でも、誰かと語り合うことで、まったく違う景色が見えてくることがあります。
今回お届けするのは、コラボ企画第一弾📜🖋️✨✨✨
お相手は、いつも温かい視点で物事を見つめるパタコさんです。
選んだ作品は『冷静と情熱のあいだ』。
フィレンツェの美しい街並みの中で描かれる、すれ違いと再会、そして忘れられない想い。
同じ映画を観ても、感じることは人それぞれ。
だからこそ面白い。
わたくし空波DX100%とパタコさん、それぞれの「冷静」と「情熱」を交えながら、この名作を語ってみたいと思います。
女性目線のレビューを読みたい方は、是非パタコさんのnoteに遊びに行ってみてください☕🌿✨️✨️✨️
再生ボタンの向こう側
先日『冷静と情熱のあいだ』を、20年以上も経ってちゃんと観直してみた。
久しぶりに再生ボタンを押した瞬間、少しだけ気持ちが揺れた。
「ずっと変わらないと思っていたのに…」
かつて観たことがある映画のはずなのに、記憶は驚くほど曖昧で、残っているのは断片だけだった。

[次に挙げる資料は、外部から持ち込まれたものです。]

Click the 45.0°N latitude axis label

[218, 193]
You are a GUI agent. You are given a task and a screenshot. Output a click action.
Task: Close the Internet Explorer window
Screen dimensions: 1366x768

当時まだ30歳手前の竹野内豊が、自転車のコンディションを静かに確かめているシーン。なぜかそこだけが、ずっと頭の片隅に残っていた。
20歳前後の自分は、その意味を深く考えていなかったと思う。
ただ「静かな映画だな」とか「少し演技が野暮ったいな」とか、その程度の感想で流していた。
でも、今回の再生は、まったく違っていた。画面が切り替わった瞬間、先ずフィレンツェの空気が一気に流れ込んでくる。
石畳の街、柔らかい光、言葉よりも先に感情が沈んでいくような静けさ。
きっと、この20数年で海外には中々簡単には行けない現実(不況や円安)を知ってしまったからなのか…イタリアの舞台はすごく素敵な街並みだった。
でも、その中で最初に映る順正(竹野内豊)は、やはり静かだった。
ただ静かというより、何かをずっと抱えたまま日常を続けている人間の静けさだった。
昔の自分には見えなかったものが、少しずつ輪郭を捉えて浮かび上がってくる。
この映画は出来事ではなく、“時間の重なり”でできているのだと気づいてしまう。
言葉にならない選択
あおい(ケリー・チャン)は、なぜ二人の子供を堕ろすに至る真実を言わなかったのか。
昔は単純に思っていた。
「…言えばいいのに」と。
でも今は、その単純さがむしろ怖く感じる。
言わなかったのではない。
言えなかったのでもなく、
“言ってしまったあとの現実を一人で背負ってしまった”ように見える。
愛しているからこそ、壊したくなかったものがある。
守りたい関係があるほど、人は言葉を失う。
あの沈黙は、逃げではなく選択だったのかもしれない。
正しさではなく、当時の限界の中での最適解。
その結果だけが、答えの出ない正しさの意味を置き去りにして、それぞれの時間の中で誤解へと変わっていく。
時間だけが進んでいく
この物語の残酷さは、誰も悪くないことだと思う。
順正も、あおいも、芽美も、ジョバンナ先生も。
📽️※因みに、当時と今の彼らの映像を見比べればハッキリと分かるが、ほとんど皆あり得ない位に歳を取っていない(…何かやってるのか?🤔💉💦)
…話を戻そう。
この物語では、皆がそれぞれの正しさの中で生きている。
それでも人は、生まれながらにテロメアに与えられた、70万時間(人生80年)という時の歩みだけは止める術がない。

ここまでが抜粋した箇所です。